ぴぐモンを拾ったものの、ぴぐモンの元飼い主のことが気になるワタシでありました。

ぴぐモンを捨てて、その後で猫を飼っていたところまでは調べがついている。
そういう理解しがたいヤツであるから、「その犬はうちの犬です。返して」と言ってくるかもしれない。
なぜなら、ぴぐモンは世界で一番かわいい犬だし。(←すでにこちらも理解しがたいお仲間である)

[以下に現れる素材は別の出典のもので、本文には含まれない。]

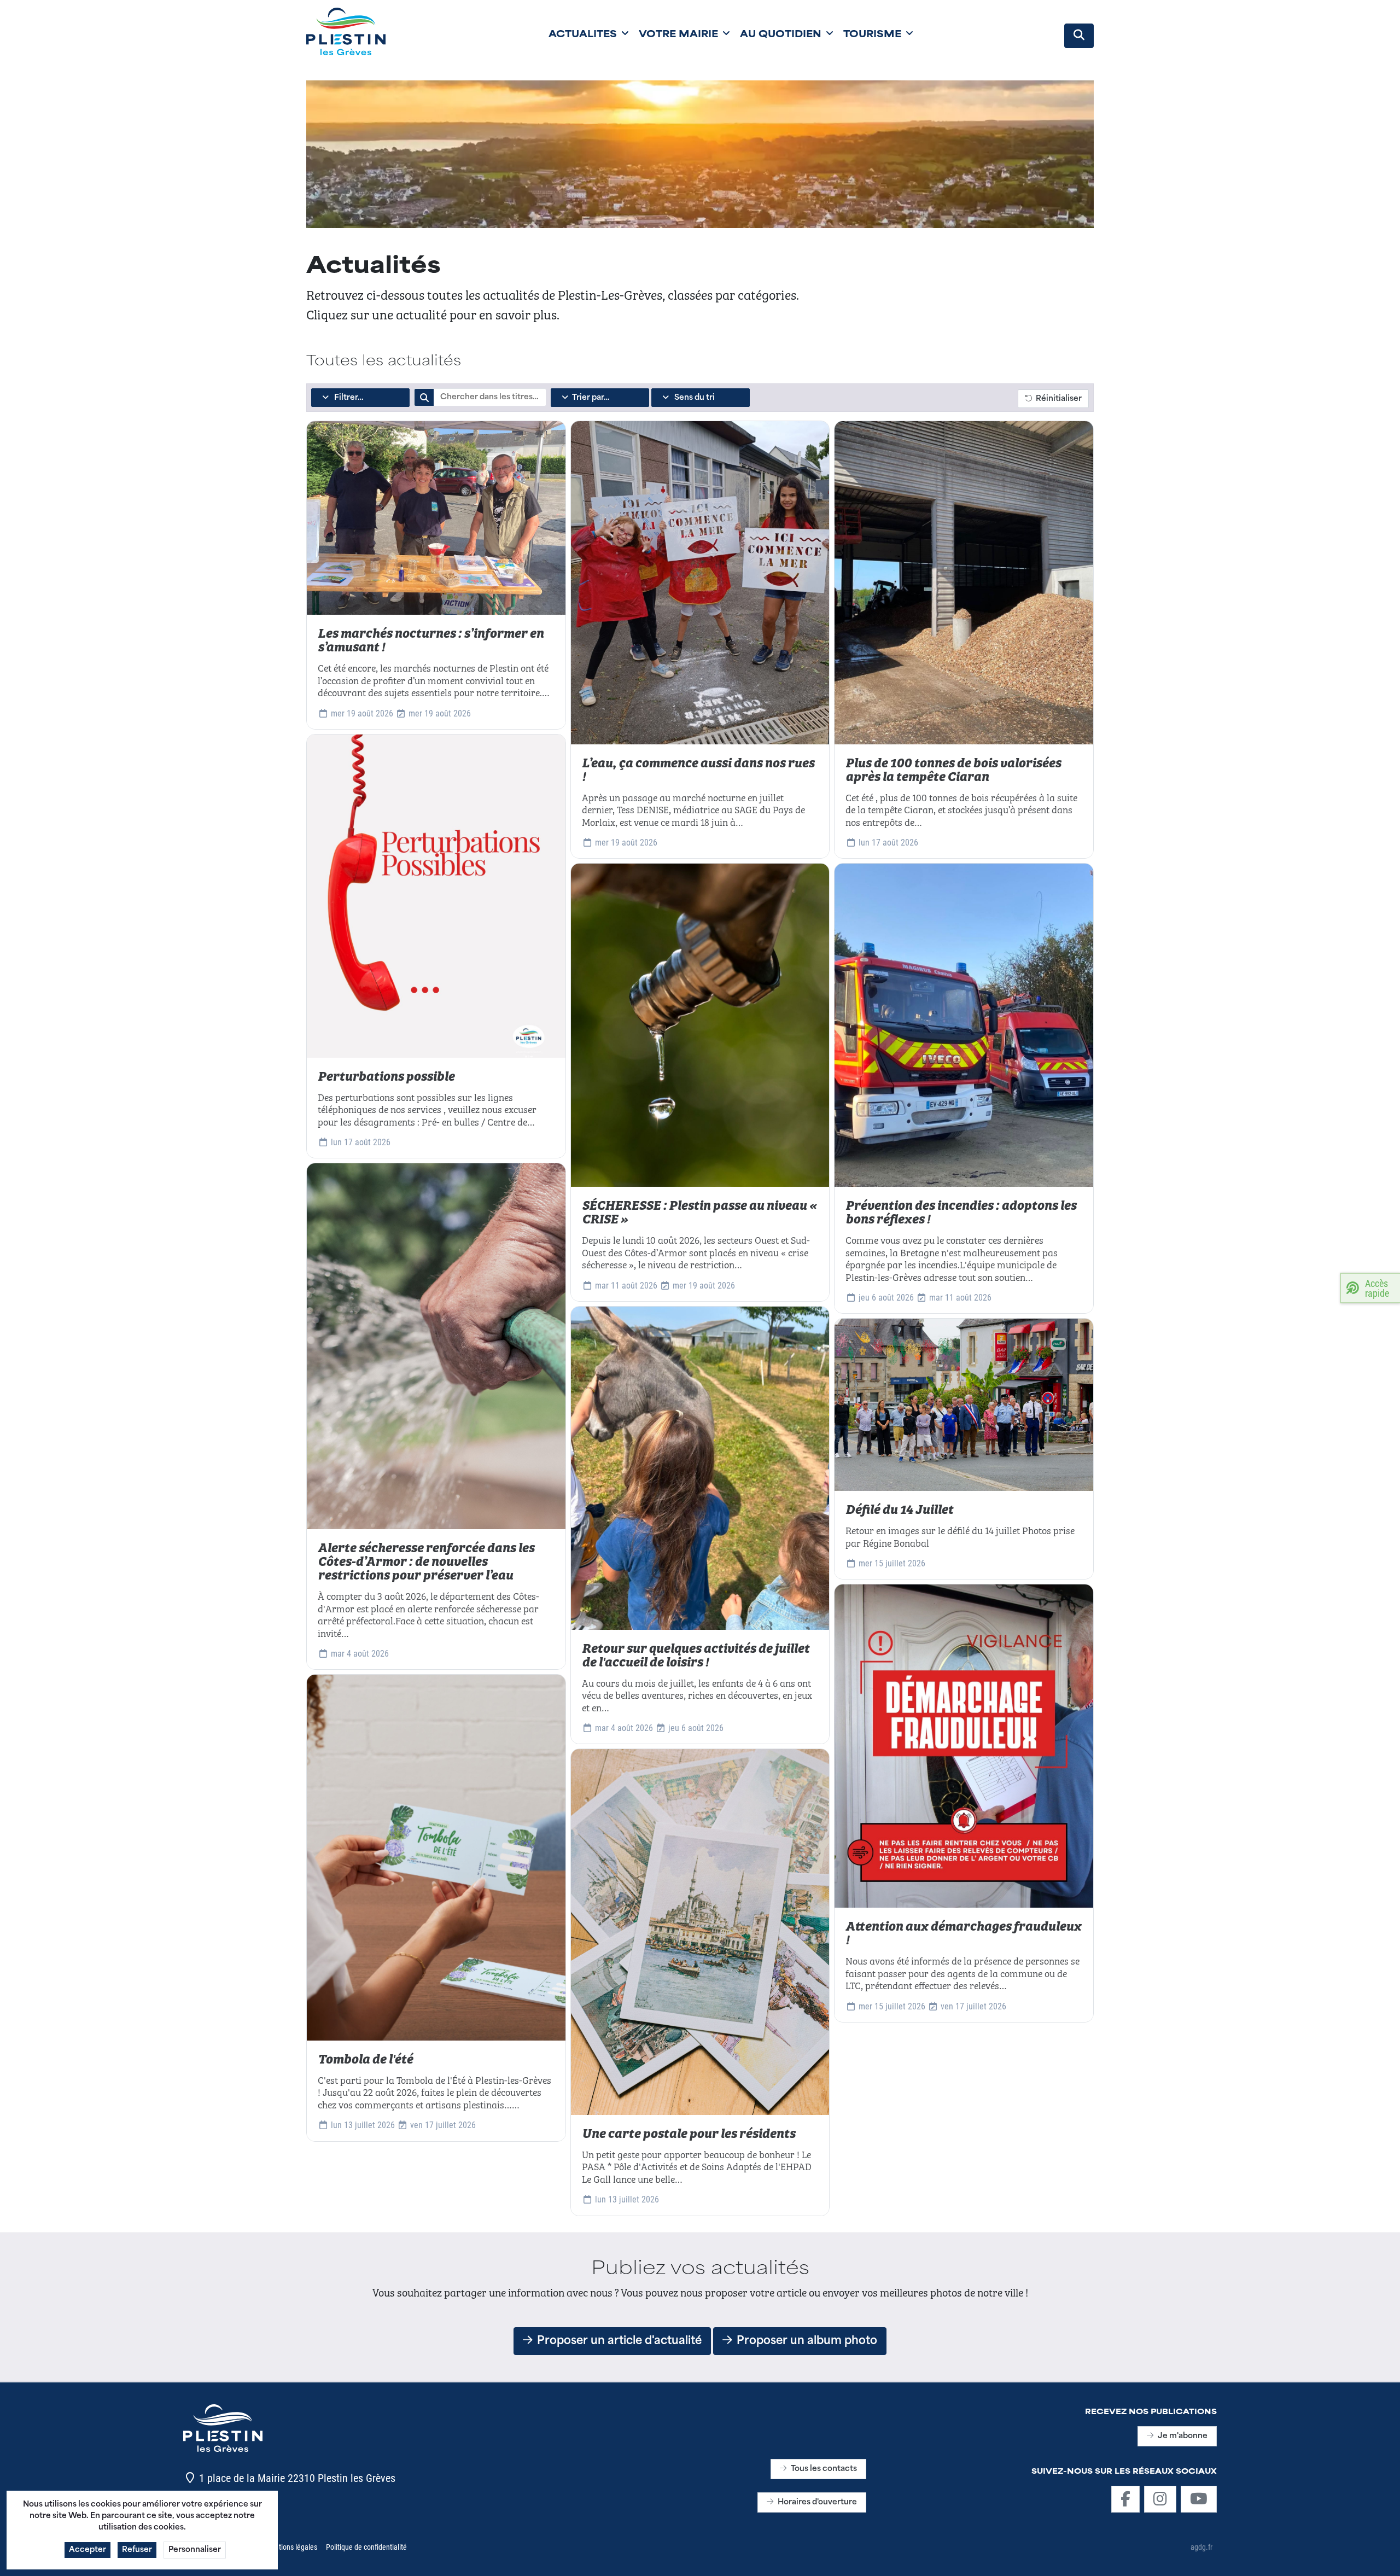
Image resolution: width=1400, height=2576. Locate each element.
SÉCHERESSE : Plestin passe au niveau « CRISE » (699, 1210)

その頃、犬に関する本を読んでいたら、気になる記述があった。
「野良犬を保護して1年。大事に飼っていたが元の飼い主が現れた。返してほしいと言うが情が移っていて手放したくない」
この場合、元飼い主に返さなくてはならないのだそうだ。
でも、警察に拾得物として届けていて、半年経っていたら返さなくていいのだという。


では、さっそく警察に届けなくてはいけない、と思ったのです。
近くの交番に、トコトコと出かけていきました。

お巡りさんに言ったわけです。
「犬を拾ったので、拾得物の届けがしたいです」

するとお巡りさんは、眉をしかめた。
「はあー? 犬を拾った? 拾得物? どういう犬ですか?」
「雑種です」

「雑種ー?」

あとでつらつら考えると、このお巡りさんは、ワタシの言うことを全然信用していなかったわけですね。
それもそのはず。
犬を拾って警察に届けるような人は、まず、いないのだ。
しかも雑種の犬。
ありえねー、のだ。

そうなると考えられることはただ一つ。

こいつは血統書つきの値段が高い犬を盗んで、それを自分の物にしようとしている。
犯罪者だ。

「拾った日はいつですか」

ここでワタシは、「早く半年経ってほしい」と思ったばかりに、ウソをついてしまいました。
ほんとは7月なのに、2月です、と言ってしまったのです。
そしたらすでに半年じゃん、というアサハカさ。
でも、必要な期間は届けを出してから半年であって、拾ってから半年ではありませんから。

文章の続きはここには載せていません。